◆ ENTRIES SUPPLIED
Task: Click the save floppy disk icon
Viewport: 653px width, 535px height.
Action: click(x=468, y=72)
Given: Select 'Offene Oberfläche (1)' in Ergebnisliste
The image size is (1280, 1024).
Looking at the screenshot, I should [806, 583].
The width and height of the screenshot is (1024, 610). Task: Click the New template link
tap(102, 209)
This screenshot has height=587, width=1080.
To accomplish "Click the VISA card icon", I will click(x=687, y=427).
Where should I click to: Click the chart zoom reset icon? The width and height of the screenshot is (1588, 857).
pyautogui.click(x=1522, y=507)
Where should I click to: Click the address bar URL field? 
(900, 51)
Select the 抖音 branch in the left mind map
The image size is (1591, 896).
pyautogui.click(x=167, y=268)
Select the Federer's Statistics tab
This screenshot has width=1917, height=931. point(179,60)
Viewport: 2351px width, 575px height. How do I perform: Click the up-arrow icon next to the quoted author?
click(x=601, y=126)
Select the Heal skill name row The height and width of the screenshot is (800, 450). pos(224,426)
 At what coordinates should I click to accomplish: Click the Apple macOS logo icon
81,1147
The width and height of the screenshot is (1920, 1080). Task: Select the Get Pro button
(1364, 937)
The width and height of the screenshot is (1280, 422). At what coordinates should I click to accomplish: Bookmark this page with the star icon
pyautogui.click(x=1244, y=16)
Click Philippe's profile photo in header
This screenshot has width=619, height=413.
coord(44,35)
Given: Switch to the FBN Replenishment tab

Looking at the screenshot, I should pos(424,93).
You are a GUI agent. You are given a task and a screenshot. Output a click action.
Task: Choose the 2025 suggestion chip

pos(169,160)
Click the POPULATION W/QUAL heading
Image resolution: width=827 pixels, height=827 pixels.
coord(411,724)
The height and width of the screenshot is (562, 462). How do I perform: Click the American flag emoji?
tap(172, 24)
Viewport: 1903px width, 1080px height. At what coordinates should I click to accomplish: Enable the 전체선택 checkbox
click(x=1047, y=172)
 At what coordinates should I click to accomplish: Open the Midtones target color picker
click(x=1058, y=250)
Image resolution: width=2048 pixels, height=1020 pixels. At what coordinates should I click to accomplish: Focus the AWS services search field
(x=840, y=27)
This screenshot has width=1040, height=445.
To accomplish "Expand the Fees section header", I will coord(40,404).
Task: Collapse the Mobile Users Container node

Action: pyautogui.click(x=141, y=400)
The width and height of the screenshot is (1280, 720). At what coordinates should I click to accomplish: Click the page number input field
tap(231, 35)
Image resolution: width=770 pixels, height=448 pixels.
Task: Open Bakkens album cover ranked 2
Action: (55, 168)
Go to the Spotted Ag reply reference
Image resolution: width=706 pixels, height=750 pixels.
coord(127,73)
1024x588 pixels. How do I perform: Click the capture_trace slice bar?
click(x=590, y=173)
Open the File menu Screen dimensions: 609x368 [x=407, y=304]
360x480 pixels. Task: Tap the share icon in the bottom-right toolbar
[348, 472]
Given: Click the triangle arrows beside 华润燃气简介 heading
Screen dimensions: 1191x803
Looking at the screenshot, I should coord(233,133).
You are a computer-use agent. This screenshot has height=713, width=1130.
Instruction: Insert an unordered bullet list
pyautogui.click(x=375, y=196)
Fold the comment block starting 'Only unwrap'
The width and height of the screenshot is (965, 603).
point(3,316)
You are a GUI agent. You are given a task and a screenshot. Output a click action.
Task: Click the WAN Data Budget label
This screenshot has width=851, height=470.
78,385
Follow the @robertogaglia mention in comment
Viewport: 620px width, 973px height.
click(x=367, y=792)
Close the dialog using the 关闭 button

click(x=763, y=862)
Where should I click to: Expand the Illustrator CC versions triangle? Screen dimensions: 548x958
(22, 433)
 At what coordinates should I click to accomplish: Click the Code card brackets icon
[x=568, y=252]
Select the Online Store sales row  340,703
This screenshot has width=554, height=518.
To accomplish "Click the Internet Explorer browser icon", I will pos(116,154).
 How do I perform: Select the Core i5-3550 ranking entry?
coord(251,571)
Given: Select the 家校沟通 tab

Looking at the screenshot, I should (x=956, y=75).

◆ YOUR GOAL
Restate each record above word for word.

◆ SOLUTION TO THIS PROBLEM
Task: Click the save floppy disk icon
Viewport: 653px width, 535px height.
Action: click(x=468, y=72)
Given: Select 'Offene Oberfläche (1)' in Ergebnisliste
The image size is (1280, 1024).
Looking at the screenshot, I should [806, 583].
The width and height of the screenshot is (1024, 610). Task: Click the New template link
tap(102, 209)
This screenshot has height=587, width=1080.
To accomplish "Click the VISA card icon", I will click(x=687, y=427).
Where should I click to: Click the chart zoom reset icon? The width and height of the screenshot is (1588, 857).
pyautogui.click(x=1522, y=507)
Where should I click to: Click the address bar URL field? 
(900, 51)
Select the 抖音 branch in the left mind map
The image size is (1591, 896).
pyautogui.click(x=167, y=268)
Select the Federer's Statistics tab
This screenshot has width=1917, height=931. point(179,60)
Viewport: 2351px width, 575px height. How do I perform: Click the up-arrow icon next to the quoted author?
click(x=601, y=126)
Select the Heal skill name row The height and width of the screenshot is (800, 450). pos(224,426)
 At what coordinates should I click to accomplish: Click the Apple macOS logo icon
81,1147
The width and height of the screenshot is (1920, 1080). Task: Select the Get Pro button
(1364, 937)
The width and height of the screenshot is (1280, 422). At what coordinates should I click to accomplish: Bookmark this page with the star icon
pyautogui.click(x=1244, y=16)
Click Philippe's profile photo in header
This screenshot has width=619, height=413.
coord(44,35)
Given: Switch to the FBN Replenishment tab

Looking at the screenshot, I should pos(424,93).
You are a GUI agent. You are given a task and a screenshot. Output a click action.
Task: Choose the 2025 suggestion chip

pos(169,160)
Click the POPULATION W/QUAL heading
Image resolution: width=827 pixels, height=827 pixels.
coord(411,724)
The height and width of the screenshot is (562, 462). How do I perform: Click the American flag emoji?
tap(172, 24)
Viewport: 1903px width, 1080px height. At what coordinates should I click to accomplish: Enable the 전체선택 checkbox
click(x=1047, y=172)
 At what coordinates should I click to accomplish: Open the Midtones target color picker
click(x=1058, y=250)
Image resolution: width=2048 pixels, height=1020 pixels. At what coordinates should I click to accomplish: Focus the AWS services search field
(x=840, y=27)
This screenshot has width=1040, height=445.
To accomplish "Expand the Fees section header", I will coord(40,404).
Task: Collapse the Mobile Users Container node

Action: pyautogui.click(x=141, y=400)
The width and height of the screenshot is (1280, 720). At what coordinates should I click to accomplish: Click the page number input field
tap(231, 35)
Image resolution: width=770 pixels, height=448 pixels.
Task: Open Bakkens album cover ranked 2
Action: (55, 168)
Go to the Spotted Ag reply reference
Image resolution: width=706 pixels, height=750 pixels.
coord(127,73)
1024x588 pixels. How do I perform: Click the capture_trace slice bar?
click(x=590, y=173)
Open the File menu Screen dimensions: 609x368 [x=407, y=304]
360x480 pixels. Task: Tap the share icon in the bottom-right toolbar
[348, 472]
Given: Click the triangle arrows beside 华润燃气简介 heading
Screen dimensions: 1191x803
Looking at the screenshot, I should coord(233,133).
You are a computer-use agent. This screenshot has height=713, width=1130.
Instruction: Insert an unordered bullet list
pyautogui.click(x=375, y=196)
Fold the comment block starting 'Only unwrap'
The width and height of the screenshot is (965, 603).
point(3,316)
You are a GUI agent. You are given a task and a screenshot. Output a click action.
Task: Click the WAN Data Budget label
This screenshot has width=851, height=470.
78,385
Follow the @robertogaglia mention in comment
Viewport: 620px width, 973px height.
click(x=367, y=792)
Close the dialog using the 关闭 button

click(x=763, y=862)
Where should I click to: Expand the Illustrator CC versions triangle? Screen dimensions: 548x958
(22, 433)
 At what coordinates should I click to accomplish: Click the Code card brackets icon
[x=568, y=252]
Select the Online Store sales row  340,703
This screenshot has width=554, height=518.
To accomplish "Click the Internet Explorer browser icon", I will pos(116,154).
 How do I perform: Select the Core i5-3550 ranking entry?
coord(251,571)
Given: Select the 家校沟通 tab

Looking at the screenshot, I should (x=956, y=75).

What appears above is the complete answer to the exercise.